== Data ==
◇ ◇ ◇ ◇ ◇

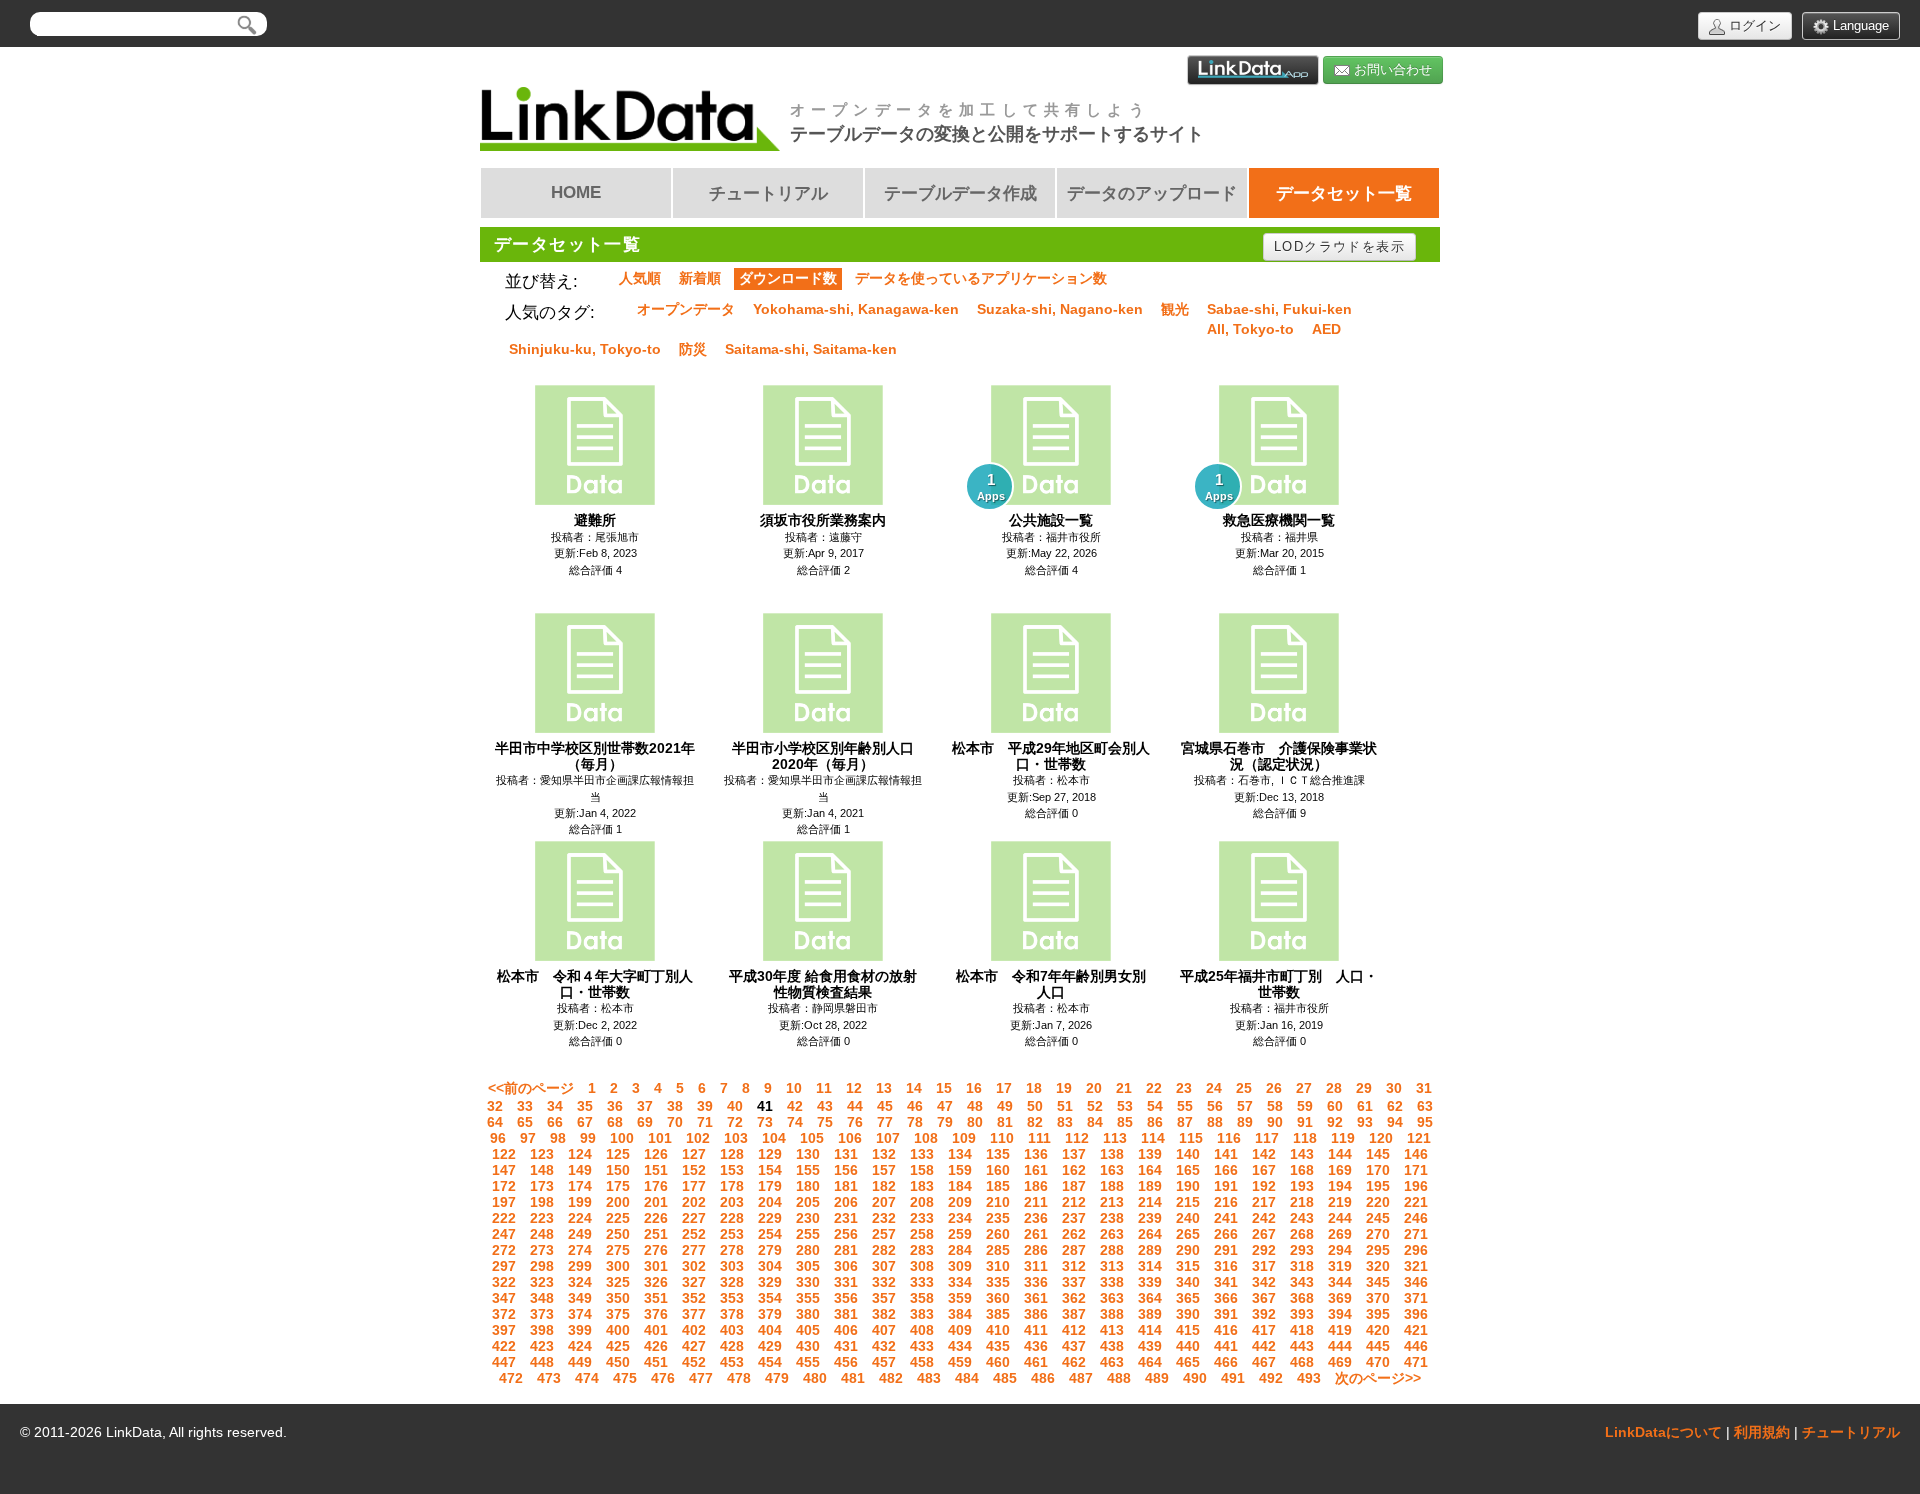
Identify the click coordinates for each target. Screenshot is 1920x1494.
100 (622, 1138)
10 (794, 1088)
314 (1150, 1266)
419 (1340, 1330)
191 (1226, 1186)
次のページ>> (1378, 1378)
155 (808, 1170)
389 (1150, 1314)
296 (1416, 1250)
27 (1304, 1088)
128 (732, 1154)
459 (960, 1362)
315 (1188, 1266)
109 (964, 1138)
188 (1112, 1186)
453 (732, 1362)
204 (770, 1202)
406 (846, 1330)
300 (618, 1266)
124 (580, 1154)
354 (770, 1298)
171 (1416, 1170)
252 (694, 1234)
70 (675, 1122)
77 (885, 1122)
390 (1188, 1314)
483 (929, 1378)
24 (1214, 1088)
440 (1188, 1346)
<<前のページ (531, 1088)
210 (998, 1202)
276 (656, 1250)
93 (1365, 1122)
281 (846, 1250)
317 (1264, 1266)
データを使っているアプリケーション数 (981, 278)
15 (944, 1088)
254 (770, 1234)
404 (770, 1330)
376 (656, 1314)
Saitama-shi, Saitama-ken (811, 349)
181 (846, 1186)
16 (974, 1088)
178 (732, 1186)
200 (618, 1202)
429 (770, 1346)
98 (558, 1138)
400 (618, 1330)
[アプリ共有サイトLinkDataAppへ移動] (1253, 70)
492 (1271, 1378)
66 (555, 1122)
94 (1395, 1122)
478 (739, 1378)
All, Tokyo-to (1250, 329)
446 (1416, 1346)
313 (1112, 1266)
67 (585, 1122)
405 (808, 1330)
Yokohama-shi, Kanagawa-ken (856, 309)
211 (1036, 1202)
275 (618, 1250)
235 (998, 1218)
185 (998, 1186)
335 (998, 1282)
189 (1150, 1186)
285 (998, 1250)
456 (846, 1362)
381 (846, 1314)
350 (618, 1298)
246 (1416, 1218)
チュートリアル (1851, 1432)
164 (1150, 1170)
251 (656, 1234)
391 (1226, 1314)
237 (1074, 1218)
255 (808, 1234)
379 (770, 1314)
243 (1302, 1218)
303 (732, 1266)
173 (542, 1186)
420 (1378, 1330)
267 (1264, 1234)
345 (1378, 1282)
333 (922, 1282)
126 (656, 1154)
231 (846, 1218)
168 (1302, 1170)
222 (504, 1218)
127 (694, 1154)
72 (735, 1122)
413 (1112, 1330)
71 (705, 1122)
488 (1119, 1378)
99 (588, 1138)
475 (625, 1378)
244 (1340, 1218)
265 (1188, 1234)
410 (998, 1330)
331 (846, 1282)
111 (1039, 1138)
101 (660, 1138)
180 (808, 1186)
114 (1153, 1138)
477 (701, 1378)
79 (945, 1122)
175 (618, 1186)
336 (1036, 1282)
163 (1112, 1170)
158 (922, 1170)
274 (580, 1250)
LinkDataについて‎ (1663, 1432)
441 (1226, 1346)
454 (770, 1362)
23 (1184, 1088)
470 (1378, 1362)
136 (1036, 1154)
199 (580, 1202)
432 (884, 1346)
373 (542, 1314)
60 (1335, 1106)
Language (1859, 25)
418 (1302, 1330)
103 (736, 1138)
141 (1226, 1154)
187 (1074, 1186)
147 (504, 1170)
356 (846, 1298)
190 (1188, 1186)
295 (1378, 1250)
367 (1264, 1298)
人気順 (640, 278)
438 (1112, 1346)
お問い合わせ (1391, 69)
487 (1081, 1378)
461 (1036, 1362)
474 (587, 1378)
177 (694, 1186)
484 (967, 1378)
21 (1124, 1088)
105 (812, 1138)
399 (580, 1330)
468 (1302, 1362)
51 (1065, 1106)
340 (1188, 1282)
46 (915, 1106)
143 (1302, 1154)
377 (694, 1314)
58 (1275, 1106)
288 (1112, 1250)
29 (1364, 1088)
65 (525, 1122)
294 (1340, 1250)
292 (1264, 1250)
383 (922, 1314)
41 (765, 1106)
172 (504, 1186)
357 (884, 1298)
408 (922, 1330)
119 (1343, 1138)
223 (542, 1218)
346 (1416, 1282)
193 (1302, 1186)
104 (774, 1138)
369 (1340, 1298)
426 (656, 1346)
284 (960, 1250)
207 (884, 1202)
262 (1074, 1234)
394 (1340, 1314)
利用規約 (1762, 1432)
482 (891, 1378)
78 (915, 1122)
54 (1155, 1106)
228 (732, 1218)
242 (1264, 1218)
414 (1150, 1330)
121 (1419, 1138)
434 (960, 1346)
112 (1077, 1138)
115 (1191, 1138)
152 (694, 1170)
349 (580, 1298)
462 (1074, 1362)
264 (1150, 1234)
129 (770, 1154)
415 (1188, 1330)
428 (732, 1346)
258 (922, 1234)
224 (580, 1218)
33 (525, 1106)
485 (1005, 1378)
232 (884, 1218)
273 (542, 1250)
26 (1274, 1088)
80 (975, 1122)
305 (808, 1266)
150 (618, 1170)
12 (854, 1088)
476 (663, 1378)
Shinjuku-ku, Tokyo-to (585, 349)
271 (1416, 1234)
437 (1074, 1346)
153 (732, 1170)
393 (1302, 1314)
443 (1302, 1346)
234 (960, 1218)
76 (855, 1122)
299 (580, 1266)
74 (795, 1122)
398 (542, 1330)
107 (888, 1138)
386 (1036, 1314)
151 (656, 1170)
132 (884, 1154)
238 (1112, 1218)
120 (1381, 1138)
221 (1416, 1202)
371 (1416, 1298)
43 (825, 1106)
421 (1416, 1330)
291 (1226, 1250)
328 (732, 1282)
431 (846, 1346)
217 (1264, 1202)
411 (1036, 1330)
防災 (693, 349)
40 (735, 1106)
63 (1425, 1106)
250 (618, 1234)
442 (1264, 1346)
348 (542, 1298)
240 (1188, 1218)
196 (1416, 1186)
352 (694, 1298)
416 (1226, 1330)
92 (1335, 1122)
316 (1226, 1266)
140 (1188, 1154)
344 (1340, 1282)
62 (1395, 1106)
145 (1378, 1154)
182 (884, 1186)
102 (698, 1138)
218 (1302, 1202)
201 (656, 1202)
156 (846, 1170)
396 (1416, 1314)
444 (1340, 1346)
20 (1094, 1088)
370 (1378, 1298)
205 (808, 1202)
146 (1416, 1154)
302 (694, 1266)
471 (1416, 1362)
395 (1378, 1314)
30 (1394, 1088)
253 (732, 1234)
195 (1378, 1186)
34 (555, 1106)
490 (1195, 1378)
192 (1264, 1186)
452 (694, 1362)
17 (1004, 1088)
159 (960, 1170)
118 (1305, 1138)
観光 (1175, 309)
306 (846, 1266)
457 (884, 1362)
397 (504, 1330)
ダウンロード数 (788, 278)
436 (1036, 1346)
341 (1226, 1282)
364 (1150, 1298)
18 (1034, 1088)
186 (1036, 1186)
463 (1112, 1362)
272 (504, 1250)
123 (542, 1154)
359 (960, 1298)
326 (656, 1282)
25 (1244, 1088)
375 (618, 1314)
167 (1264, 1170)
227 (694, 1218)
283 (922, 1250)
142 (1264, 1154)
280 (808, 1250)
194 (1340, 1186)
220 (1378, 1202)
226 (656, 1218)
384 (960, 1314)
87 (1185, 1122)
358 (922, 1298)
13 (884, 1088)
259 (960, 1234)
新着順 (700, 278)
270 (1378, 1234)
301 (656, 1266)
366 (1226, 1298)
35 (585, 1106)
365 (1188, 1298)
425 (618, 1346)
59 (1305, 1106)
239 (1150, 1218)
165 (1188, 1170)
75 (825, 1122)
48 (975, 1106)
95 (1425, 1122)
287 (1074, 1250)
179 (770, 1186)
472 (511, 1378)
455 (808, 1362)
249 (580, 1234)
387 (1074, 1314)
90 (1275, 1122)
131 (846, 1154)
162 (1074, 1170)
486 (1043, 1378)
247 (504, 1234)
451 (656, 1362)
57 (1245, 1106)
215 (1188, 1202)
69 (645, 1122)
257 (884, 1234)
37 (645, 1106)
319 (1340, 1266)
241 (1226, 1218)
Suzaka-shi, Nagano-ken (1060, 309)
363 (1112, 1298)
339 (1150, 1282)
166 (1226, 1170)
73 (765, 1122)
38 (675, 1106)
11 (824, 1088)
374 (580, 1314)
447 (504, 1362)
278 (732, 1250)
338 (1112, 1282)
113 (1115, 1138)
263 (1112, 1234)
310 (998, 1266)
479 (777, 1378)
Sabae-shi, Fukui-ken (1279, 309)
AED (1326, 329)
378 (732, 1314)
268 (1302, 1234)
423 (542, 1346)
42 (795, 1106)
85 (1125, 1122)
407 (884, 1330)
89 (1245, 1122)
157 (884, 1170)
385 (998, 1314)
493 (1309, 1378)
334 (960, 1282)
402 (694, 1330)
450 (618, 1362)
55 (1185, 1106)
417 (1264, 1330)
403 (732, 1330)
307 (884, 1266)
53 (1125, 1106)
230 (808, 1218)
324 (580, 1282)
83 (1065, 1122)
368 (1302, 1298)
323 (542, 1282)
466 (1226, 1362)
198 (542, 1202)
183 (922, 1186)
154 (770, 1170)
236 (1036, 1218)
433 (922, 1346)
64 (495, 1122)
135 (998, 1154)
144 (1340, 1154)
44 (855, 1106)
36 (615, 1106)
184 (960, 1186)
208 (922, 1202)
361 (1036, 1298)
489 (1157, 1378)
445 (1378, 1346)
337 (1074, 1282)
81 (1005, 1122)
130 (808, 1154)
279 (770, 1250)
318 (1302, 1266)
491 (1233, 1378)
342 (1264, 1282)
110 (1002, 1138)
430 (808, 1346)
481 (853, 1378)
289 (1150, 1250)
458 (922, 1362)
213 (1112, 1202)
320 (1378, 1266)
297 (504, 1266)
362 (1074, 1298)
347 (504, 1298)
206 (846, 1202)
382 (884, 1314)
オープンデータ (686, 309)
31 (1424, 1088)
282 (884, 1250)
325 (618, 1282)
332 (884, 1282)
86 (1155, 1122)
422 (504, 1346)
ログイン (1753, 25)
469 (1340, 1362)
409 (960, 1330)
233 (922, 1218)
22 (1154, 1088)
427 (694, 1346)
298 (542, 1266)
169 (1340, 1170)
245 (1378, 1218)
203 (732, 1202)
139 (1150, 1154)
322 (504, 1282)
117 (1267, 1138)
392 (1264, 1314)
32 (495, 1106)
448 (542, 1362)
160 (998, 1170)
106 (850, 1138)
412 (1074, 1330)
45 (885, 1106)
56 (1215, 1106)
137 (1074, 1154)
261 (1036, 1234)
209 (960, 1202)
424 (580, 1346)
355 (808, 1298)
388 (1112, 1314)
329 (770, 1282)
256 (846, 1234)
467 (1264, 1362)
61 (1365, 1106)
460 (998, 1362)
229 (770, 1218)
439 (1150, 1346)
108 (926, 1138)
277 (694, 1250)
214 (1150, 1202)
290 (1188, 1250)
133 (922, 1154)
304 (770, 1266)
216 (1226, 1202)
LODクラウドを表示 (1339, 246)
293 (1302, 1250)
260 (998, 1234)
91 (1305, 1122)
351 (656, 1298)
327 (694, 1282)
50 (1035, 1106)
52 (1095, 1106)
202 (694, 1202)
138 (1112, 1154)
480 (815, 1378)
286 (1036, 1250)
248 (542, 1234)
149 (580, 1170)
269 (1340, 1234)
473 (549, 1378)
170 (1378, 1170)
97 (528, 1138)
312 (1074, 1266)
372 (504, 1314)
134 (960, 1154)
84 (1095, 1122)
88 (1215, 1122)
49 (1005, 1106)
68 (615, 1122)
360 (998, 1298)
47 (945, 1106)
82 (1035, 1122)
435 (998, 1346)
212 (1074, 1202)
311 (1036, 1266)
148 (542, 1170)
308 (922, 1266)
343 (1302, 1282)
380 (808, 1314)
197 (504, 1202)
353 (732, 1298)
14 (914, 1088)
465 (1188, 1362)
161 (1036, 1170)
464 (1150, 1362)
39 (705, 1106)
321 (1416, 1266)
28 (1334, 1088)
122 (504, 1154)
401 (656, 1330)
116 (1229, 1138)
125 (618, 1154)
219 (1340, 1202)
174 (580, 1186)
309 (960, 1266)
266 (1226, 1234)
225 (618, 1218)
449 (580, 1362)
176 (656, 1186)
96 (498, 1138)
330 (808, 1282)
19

◇ ◇ ◇ ◇ ◇

Restate word for word the entries above, starting at the line with "258 (922, 1234)" and ending at the line with "393 (1302, 1314)", inclusive, and no others.

== Your response ==
258 (922, 1234)
224 (580, 1218)
33 (525, 1106)
485 (1005, 1378)
232 (884, 1218)
273 (542, 1250)
26 (1274, 1088)
80 (975, 1122)
305 (808, 1266)
150 (618, 1170)
12 (854, 1088)
476 (663, 1378)
Shinjuku-ku, Tokyo-to (585, 349)
271 (1416, 1234)
437 (1074, 1346)
153 (732, 1170)
393 (1302, 1314)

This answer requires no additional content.